= Breitling Emergency =

Swiss luxury watch

The Breitling Emergency is a luxury watch produced by Breitling SA. It contains a radio transmitter for civil aviation use, which broadcasts on the 121.5 MHz distress frequency and serves as a backup for ELT-type airborne beacons. For military users, the Emergency has a miniaturized transmitter operating on the 243.0 MHz military aviation emergency frequency. Under normal conditions—flat terrain or calm seas—the signal can be picked up at a range of up to 90 nmi by search aircraft flying at 20,000 ft. Since February 2009, the Cospas-Sarsat Satellite System has not monitored the 121.5/243.0 MHz frequency; however, the signal transmitted by the Emergency was never strong enough to be picked up by satellite, and Breitling has announced that, as these frequencies will still be monitored by aviation, particularly during the localization phase of a rescue attempt, there are no plans to modify the signal's frequency.

In January 2003 two British pilots, Squadron Leader Steve Brooks and Flight Lieutenant Hugh Quentin-Smith, crashed their helicopter in Antarctica and were rescued after activating their Breitling Emergency transmitter watches.

The Emergency is available for customers without a pilot's license, but they must sign an agreement that they will bear the full costs of a rescue intervention should they trigger the distress beacon.
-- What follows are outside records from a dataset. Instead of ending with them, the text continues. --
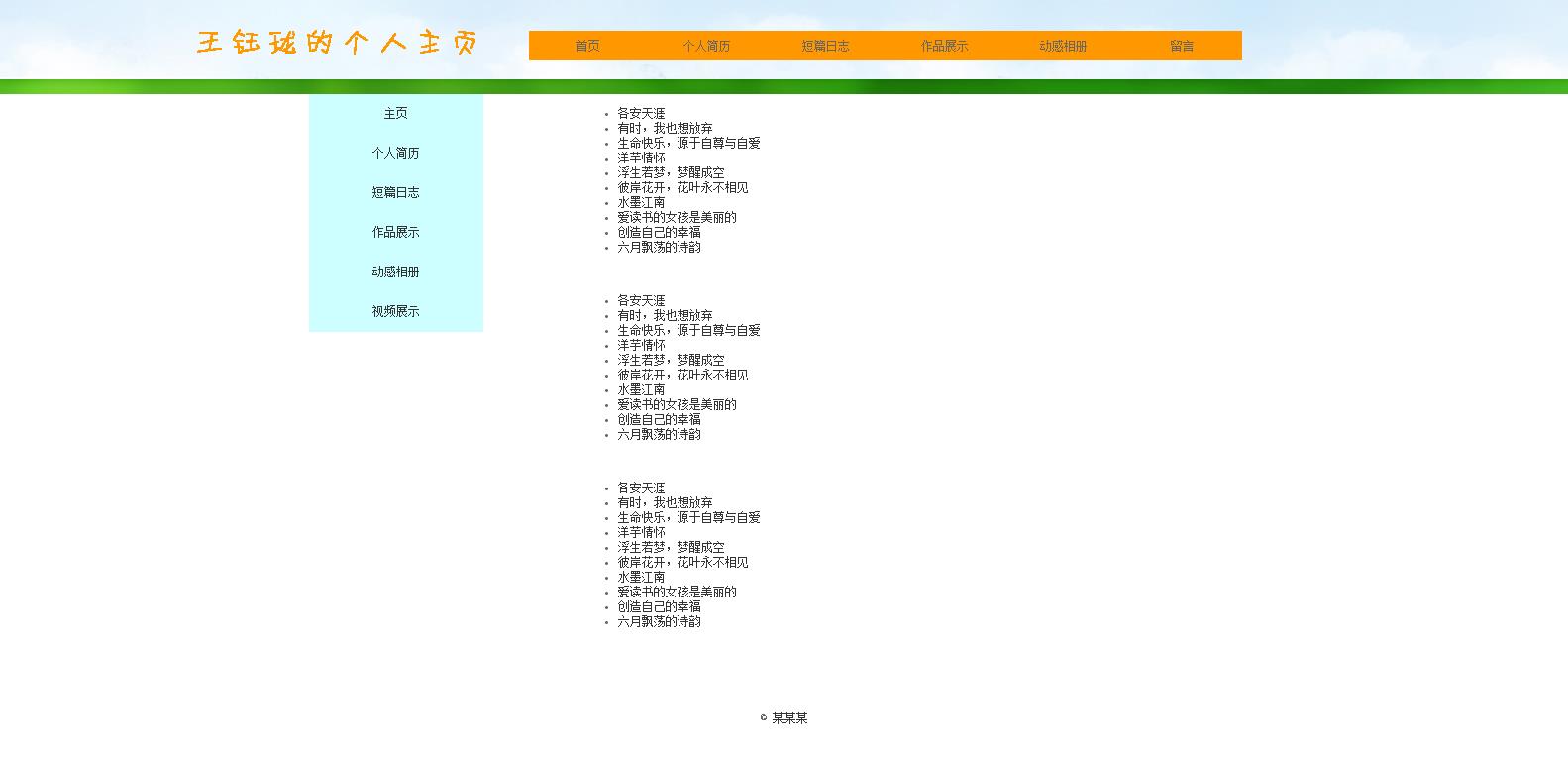Select 短篇日志 in the orange top navigation bar
This screenshot has width=1568, height=759.
(825, 46)
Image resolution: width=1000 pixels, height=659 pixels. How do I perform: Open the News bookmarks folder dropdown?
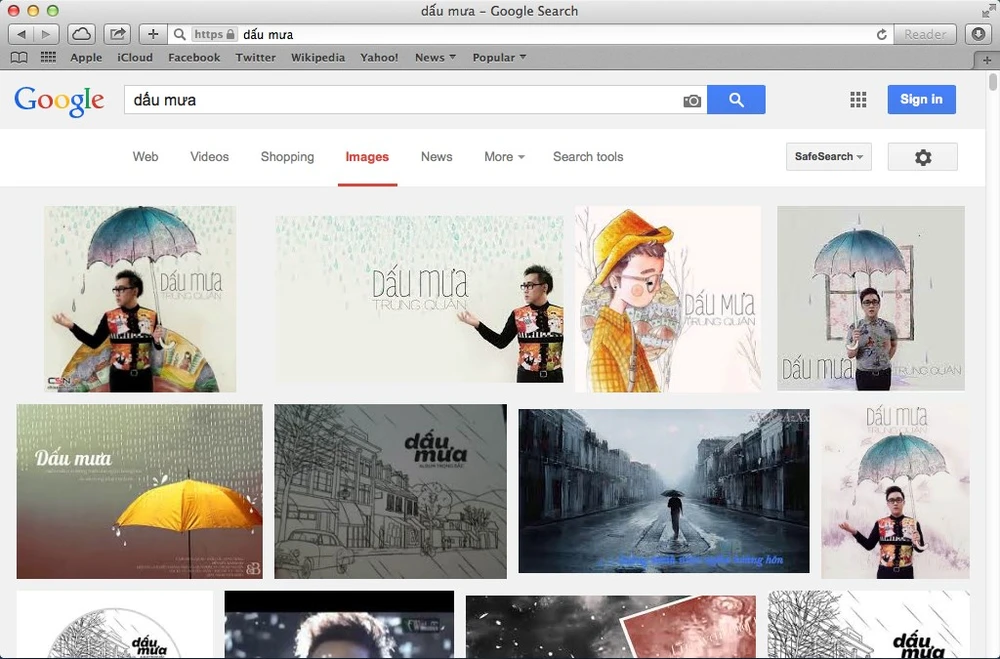pos(435,57)
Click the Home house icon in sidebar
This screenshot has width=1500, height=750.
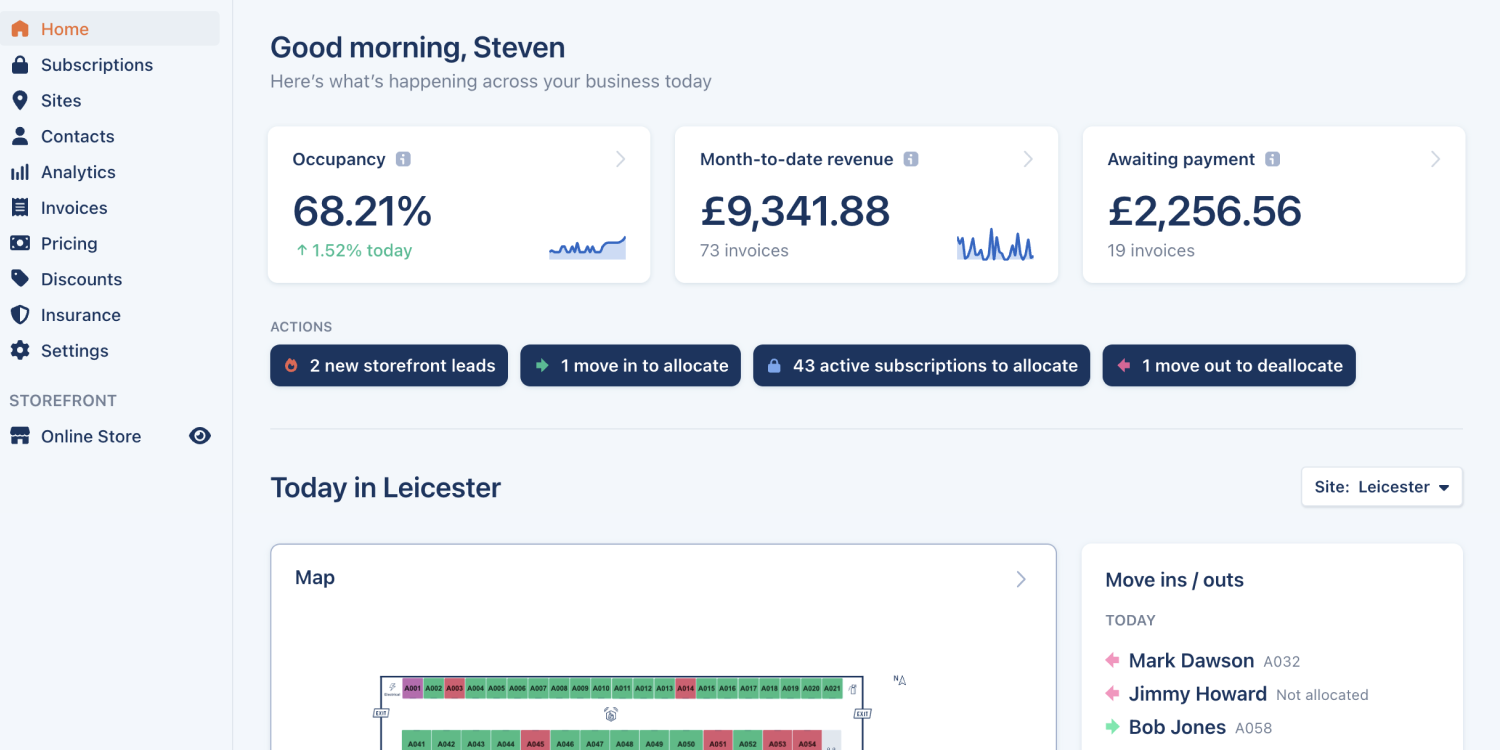coord(20,29)

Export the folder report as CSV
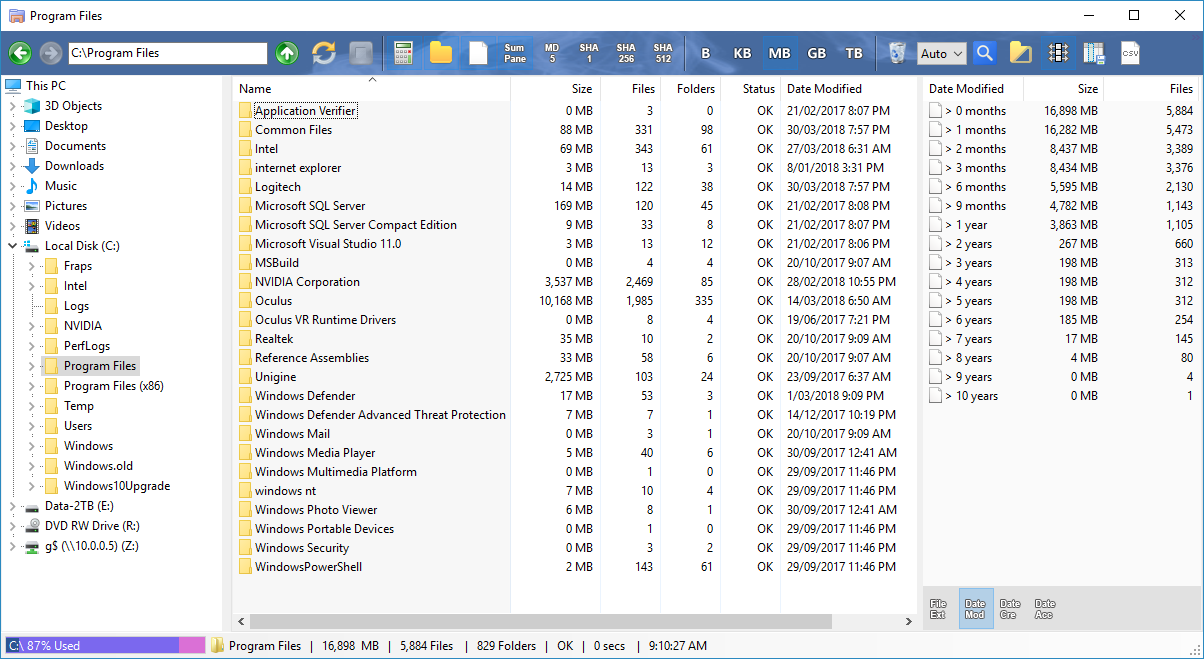1130,52
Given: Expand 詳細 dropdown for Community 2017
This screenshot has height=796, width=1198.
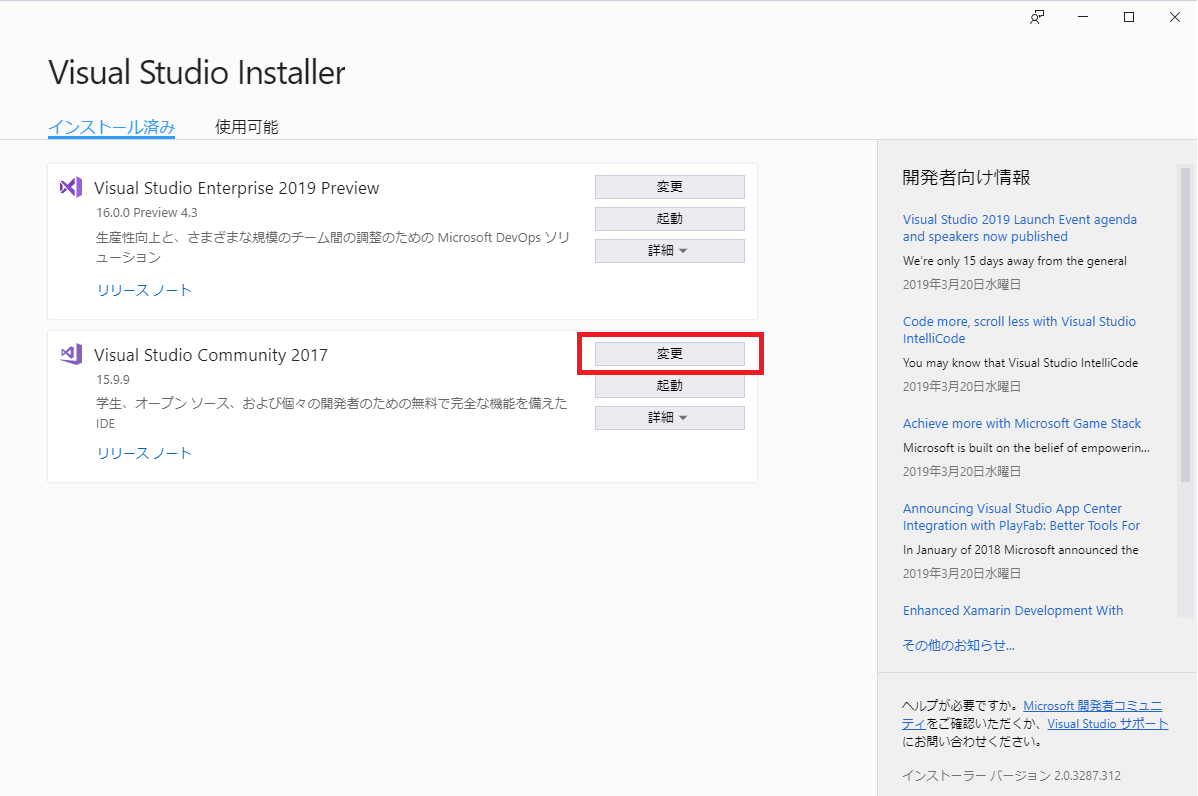Looking at the screenshot, I should tap(669, 418).
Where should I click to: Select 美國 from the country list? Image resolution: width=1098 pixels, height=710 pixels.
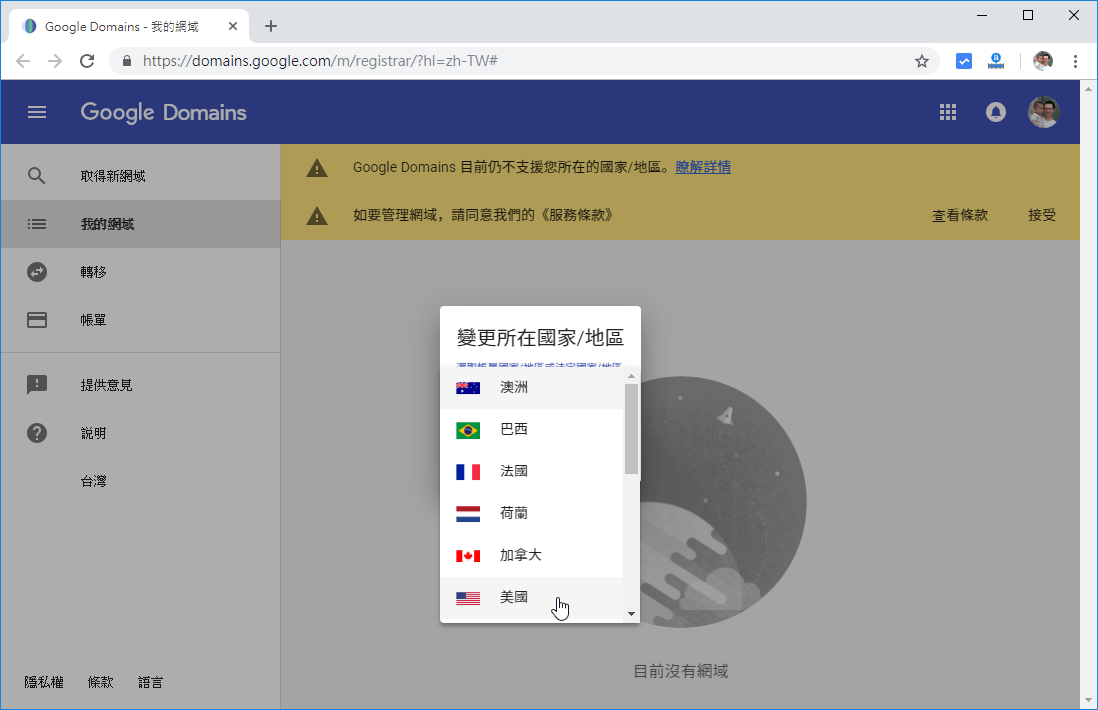coord(514,596)
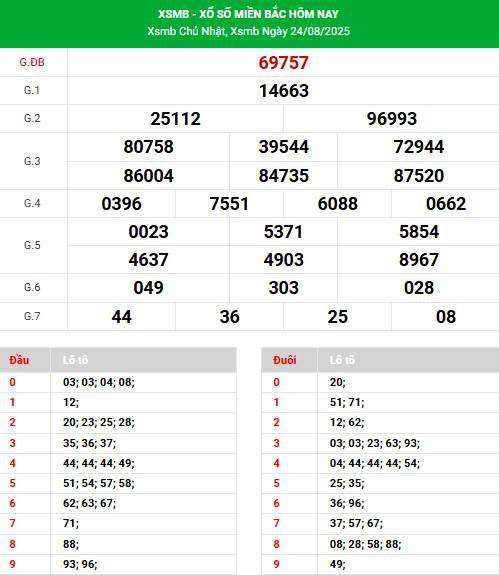The height and width of the screenshot is (575, 499).
Task: Click the special prize number 69757
Action: pyautogui.click(x=283, y=63)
The model was heavily advertised by the Breitling Orbiter 3, with both Brian Jones and Bertrand Piccard wearing the Emergency. Breitling sponsored the Orbiter 3 project, which in 1999 became the first balloon to completely orbit the Earth without landing. A commemorative Orbiter 3 version of the Emergency watch was subsequently produced, with a production run of 1,999.